* [Task requirements]:
Turn the data from the line with "This screenshot has width=620, height=481." through the line with "coordinates (270, 36)." into a numbered list, one item per line, leaving out blank lines.

* [Data listing]:
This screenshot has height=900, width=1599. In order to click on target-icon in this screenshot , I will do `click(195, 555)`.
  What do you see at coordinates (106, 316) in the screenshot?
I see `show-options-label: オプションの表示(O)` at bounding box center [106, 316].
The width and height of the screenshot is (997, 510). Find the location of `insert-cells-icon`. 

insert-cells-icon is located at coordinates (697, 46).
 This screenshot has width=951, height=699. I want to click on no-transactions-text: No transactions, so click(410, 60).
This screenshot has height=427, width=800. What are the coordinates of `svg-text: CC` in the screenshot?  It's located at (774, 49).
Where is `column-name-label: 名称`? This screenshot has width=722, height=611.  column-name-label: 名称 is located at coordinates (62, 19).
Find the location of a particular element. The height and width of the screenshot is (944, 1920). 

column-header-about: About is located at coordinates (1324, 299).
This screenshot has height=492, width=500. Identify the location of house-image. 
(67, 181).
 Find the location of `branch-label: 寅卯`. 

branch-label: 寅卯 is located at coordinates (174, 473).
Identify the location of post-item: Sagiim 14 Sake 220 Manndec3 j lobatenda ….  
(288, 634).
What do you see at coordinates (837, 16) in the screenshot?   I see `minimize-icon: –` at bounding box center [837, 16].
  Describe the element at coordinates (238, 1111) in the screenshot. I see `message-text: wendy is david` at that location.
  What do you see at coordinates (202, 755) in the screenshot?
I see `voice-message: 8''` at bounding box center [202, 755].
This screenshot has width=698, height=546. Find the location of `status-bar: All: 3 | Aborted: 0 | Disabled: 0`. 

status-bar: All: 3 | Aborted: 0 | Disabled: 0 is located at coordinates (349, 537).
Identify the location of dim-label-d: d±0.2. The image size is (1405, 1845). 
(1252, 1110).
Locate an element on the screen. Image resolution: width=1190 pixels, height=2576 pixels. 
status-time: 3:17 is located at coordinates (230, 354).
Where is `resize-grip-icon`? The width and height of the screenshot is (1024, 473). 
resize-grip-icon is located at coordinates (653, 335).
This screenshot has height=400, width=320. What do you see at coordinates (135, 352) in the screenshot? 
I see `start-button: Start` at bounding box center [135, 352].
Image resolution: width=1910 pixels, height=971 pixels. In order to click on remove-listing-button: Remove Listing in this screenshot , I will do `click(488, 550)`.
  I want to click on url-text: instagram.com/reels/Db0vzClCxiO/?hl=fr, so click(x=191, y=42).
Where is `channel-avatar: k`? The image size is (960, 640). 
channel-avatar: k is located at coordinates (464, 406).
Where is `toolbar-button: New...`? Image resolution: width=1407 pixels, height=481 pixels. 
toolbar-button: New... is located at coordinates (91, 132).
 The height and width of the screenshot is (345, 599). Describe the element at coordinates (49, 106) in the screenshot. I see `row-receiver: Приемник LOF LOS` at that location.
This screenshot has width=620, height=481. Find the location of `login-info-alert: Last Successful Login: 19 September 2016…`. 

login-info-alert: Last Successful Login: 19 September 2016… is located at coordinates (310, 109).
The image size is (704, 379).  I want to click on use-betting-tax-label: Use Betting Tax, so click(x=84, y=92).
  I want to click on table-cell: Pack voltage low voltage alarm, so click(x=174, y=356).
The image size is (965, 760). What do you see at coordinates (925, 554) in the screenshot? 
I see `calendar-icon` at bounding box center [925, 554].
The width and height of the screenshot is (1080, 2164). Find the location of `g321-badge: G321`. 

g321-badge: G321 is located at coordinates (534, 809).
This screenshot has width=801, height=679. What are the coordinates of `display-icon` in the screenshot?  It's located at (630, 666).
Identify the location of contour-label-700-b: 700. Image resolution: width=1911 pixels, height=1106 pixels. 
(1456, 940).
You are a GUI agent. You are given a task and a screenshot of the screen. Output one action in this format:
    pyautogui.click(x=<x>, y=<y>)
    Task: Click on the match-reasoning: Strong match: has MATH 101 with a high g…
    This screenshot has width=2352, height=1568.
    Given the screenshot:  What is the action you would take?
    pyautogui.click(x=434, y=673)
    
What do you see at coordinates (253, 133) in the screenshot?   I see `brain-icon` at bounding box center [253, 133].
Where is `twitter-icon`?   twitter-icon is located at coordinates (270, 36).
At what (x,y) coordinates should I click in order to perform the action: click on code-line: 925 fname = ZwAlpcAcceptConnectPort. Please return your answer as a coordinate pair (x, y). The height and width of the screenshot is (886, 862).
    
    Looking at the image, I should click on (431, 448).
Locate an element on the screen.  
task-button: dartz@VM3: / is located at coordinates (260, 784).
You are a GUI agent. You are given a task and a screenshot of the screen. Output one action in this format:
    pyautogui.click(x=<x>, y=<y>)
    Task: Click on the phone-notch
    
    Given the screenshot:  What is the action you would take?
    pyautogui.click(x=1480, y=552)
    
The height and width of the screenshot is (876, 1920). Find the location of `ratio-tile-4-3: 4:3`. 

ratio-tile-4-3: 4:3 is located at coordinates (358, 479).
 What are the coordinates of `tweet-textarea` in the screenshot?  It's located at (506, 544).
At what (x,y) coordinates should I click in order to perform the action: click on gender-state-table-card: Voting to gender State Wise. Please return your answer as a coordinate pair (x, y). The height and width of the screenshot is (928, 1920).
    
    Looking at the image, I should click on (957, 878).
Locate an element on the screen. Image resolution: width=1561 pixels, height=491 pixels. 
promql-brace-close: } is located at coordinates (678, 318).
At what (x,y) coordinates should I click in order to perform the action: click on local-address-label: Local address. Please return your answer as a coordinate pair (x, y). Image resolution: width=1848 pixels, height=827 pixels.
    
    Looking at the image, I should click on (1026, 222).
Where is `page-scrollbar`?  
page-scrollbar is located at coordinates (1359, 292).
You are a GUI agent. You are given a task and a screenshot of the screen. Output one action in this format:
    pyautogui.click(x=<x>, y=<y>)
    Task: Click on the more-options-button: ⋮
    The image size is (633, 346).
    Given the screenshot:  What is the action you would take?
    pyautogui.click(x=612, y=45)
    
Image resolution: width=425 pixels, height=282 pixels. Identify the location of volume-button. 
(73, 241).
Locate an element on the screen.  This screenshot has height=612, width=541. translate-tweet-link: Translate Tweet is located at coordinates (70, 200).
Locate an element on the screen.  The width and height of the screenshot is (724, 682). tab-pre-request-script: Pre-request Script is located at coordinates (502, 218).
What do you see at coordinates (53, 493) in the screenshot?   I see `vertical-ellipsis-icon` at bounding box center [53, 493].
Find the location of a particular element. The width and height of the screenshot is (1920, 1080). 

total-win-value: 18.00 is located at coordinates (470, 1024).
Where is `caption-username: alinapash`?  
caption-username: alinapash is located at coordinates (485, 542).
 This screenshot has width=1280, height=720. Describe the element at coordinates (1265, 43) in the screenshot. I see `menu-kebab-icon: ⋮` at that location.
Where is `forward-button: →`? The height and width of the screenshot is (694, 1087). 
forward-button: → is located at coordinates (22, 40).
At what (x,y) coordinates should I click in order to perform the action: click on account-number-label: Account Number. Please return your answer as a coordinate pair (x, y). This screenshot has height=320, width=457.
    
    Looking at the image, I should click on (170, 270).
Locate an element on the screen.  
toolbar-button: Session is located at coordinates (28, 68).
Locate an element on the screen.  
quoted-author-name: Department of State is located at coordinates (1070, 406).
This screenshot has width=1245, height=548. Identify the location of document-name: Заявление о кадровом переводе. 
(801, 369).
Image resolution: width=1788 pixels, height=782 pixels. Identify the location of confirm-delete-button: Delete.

* [Written answer]:
1. This screenshot has width=620, height=481. Find the location of `login-info-alert: Last Successful Login: 19 September 2016…`. 
2. login-info-alert: Last Successful Login: 19 September 2016… is located at coordinates (310, 109).
3. The image size is (704, 379).  I want to click on use-betting-tax-label: Use Betting Tax, so click(x=84, y=92).
4.   I want to click on table-cell: Pack voltage low voltage alarm, so click(x=174, y=356).
5. The image size is (965, 760). What do you see at coordinates (925, 554) in the screenshot? 
6. I see `calendar-icon` at bounding box center [925, 554].
7. The width and height of the screenshot is (1080, 2164). Find the location of `g321-badge: G321`. 
8. g321-badge: G321 is located at coordinates (534, 809).
9. This screenshot has width=801, height=679. What are the coordinates of `display-icon` in the screenshot?  It's located at (630, 666).
10. Identify the location of contour-label-700-b: 700. Image resolution: width=1911 pixels, height=1106 pixels. 
11. (1456, 940).
12. You are a GUI agent. You are given a task and a screenshot of the screen. Output one action in this format:
13.     pyautogui.click(x=<x>, y=<y>)
14.     Task: Click on the match-reasoning: Strong match: has MATH 101 with a high g…
15.     This screenshot has width=2352, height=1568.
16.     Given the screenshot:  What is the action you would take?
17.     pyautogui.click(x=434, y=673)
18. What do you see at coordinates (253, 133) in the screenshot?   I see `brain-icon` at bounding box center [253, 133].
19. Where is `twitter-icon`?   twitter-icon is located at coordinates (270, 36).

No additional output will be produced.